Lara Monagel is a 12th grade student at the Dar Jana school in Jeddah, Saudi Arabia. She worked with Prof. Xin Gao in the Structural and Functional Bioinformatics Group. She is a student of the Saudi Research Science Institute (SRSI) program and was working on building an efficient machine learning model that predicts drug-target interactions with a high accuracy. She is mentored by CBRC's Ph.D. candidate Maha A. Thafar.
SRSI is a rigorous summer research program designed for 11th grade students from high schools throughout Saudi Arabia. Students work under the guidance of world-renowned KAUST faculty, while participating in holistic activities that combine theory courses, hands-on research, and co- and extracurricular events to encourage greater teamwork and leadership.

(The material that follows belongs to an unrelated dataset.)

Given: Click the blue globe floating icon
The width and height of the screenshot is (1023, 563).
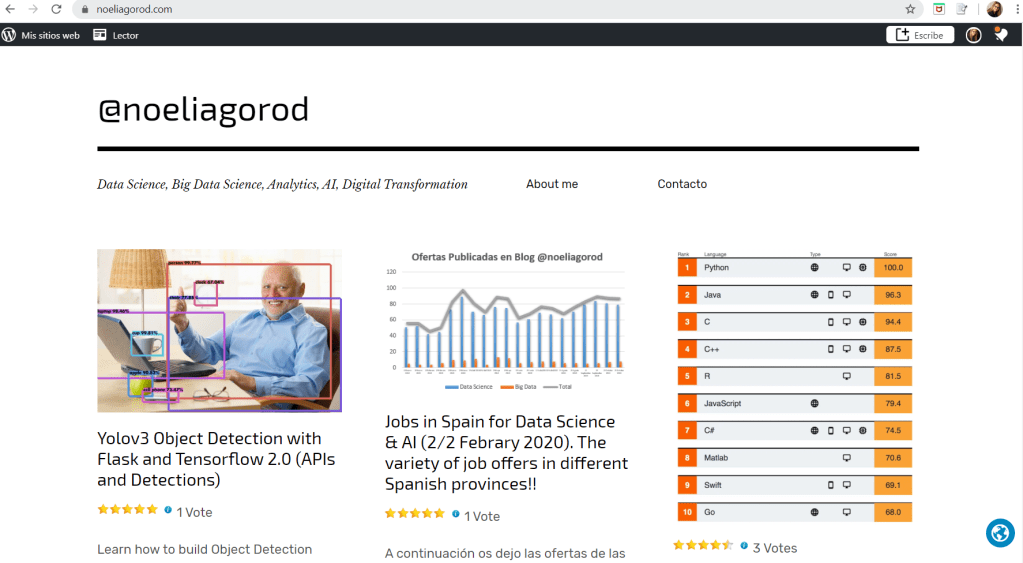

Lara will represent the Kingdom in the 2022 Regeneron International Science and Engineering Fair (ISEF) that will take place in Atlanta, Georgia, between May 7th and 13th. CBRC is beyond proud of her incredible hard work and dedication.
The research Abstract:
The lack of treatments for many diseases increases the demand for new drugs discovery. For this reason, the drug repositioning (DR) strategy is widely used, which is the process of finding new therapeutic purposes for existing drugs. Drug-Target Interaction (DTI) prediction is a crucial step in DR. The computational methods to predict the DTIs exclude a significant number of experiments on false interactions. The utilization of computational methods is due to their reliability and high success rate. Accordingly, it speeds up the novel DTI discovery while reducing the expenses to a reasonable cost. In this study, a network-based method is developed to predict novel DTIs using machine learning and a graph embedding technique namely Node2vec, with high prediction performance. Our method constructs a heterogeneous network by integrating three graphs (drug-drug similarity, target-target similarity, and DTIs) that are given within the used dataset. Then it applies a graph embedding technique on this network to auto-generate features representation for each drug and target. Moreover, we implement a fusion function to obtain features for each drug-target pair. Finally, we evaluate our method's performance in drug-target link prediction using several benchmark datasets by utilizing multiple classifiers. Compared to the state-of-the-art methods, our method achieved the highest accuracy for each dataset, Nuclear receptor: 98%, G Protein-coupled receptor: 99%, Ion channel: 99%, and Enzyme: 99%. For future directions, we will utilize the best-obtained model to predict novel DTIs. These newly predicted DTIs will be verified using reliable databases and published research.